## [Exercise aim]
In the article on Shutterstock selling AI-generated art, why is Shutterstock launching its Creator Fund? Answer in one to three sentences.

(Beginning of Text for analysis)

Shutterstock will sell AI-generated art… and cut human creators in
The Future. Shutterstock is bringing DALL-E 2 into its platform, letting AI-generated works to be created and sold alongside the human-created images that they’re trained on. So, Shutterstock is rolling out a fund to reimburse artists for the revenue generated from the generations that use their original works. Shutterstock is the first company of its kind to partner with AI generators so intimately, which may send some artists running to platforms that outlaw the sale of AI art if Shutterstock’s payouts don’t feel generous enough.
If you can’t beat them…
One image database has decided to wade into the controversial AI waters to make a little money.
- Per The Verge, Shutterstock has extended a partnership with OpenAI to bring its text-to-image AI-art generator, DALL-E 2, into Shutterstock’s platform.
- That allows users to generate images on Shutterstock — which is trained by images that Shutterstock sold to OpenAI — and turn around and sell those.
- That obviously would make artists angry, so Shutterstock is also launching a “Creator Fund” that pays artists whose works are used by DALL-E 2 on the platform and allows them to share in the revenue from the sale of AI-generated images.
The Creator Fund payments will be “a share of the entire contract value paid by platform partners. The share individual contributors receive will be proportionate to the volume of their content and metadata that is included in the purchased datasets.” Checks will be cut every six months, but a ballpark of how much will be paid out is anyone’s guess.
Getty off it
Shutterstock’s partnership with OpenAI is ethically and legally murky territory. Shutterstock CEO Paul Hennessy says that the platform’s images were “critical to the training of DALL-E” and that it is now the company’s “great responsibility to embrace this evolution and to ensure that the generative technology that drives innovation is grounded in ethical practices.”
That’s kind of a “have your cake and eat it too” mentality, which could aggravate artists that believe that Shutterstock shouldn’t have started that partnership with OpenAI in the first place. And with Shutterstock also banning AI-generated works that weren’t used with its DALL-E 2 integration, it’s an implicit recognition that the copyright around these images is… complicated.
No wonder Getty Images basically said, “Nah, we’re staying away from all that.”

(End of Text for analysis)
(Beginning of Material supplied)

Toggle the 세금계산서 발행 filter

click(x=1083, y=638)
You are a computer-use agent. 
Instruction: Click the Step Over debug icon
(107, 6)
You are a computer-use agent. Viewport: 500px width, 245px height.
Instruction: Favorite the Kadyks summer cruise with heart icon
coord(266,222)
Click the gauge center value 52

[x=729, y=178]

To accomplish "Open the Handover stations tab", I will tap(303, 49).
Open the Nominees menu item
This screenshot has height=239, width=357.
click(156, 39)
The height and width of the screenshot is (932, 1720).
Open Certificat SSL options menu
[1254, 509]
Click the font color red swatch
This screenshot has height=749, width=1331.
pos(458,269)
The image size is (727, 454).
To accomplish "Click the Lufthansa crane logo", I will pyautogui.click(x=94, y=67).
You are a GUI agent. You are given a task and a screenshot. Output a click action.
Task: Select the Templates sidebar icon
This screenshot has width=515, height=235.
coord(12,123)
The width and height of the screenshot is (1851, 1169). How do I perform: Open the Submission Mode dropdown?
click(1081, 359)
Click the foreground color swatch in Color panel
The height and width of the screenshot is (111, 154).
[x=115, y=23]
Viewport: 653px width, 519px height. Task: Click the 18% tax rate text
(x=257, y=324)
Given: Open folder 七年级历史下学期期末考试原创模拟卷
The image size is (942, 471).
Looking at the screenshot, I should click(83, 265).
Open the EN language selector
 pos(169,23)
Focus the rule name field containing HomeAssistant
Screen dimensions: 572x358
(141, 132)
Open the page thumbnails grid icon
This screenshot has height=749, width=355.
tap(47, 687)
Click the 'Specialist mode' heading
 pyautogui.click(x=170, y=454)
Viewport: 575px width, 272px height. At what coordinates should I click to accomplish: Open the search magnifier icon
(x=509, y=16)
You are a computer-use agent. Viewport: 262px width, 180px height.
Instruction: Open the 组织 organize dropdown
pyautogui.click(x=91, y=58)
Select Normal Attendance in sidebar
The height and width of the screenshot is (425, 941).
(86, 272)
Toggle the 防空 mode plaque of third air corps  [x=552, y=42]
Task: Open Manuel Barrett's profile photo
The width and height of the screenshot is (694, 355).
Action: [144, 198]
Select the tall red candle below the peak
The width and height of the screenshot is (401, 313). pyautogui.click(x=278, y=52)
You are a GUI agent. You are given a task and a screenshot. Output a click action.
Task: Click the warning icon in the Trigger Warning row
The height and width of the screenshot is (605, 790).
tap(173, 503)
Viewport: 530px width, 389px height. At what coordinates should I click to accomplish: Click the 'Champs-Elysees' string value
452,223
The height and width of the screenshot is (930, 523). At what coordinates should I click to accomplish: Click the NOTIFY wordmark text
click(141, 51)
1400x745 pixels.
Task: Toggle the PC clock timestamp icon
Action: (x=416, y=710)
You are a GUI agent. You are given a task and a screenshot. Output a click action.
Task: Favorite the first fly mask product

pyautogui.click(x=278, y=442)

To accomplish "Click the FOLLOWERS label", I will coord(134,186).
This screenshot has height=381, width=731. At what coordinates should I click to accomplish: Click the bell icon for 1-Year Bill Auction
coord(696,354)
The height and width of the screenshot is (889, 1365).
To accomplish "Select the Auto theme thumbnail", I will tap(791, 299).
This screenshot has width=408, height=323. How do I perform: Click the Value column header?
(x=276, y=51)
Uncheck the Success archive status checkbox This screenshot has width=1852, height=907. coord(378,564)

(End of Material supplied)

## [Task solution]
Shutterstock is letting users generate images with DALL-E 2 on its platform and sell them, and that generator was trained on images Shutterstock sold to OpenAI. Because this would anger the artists whose works were used, the fund pays them and gives them a share of the revenue from sales of AI-generated images.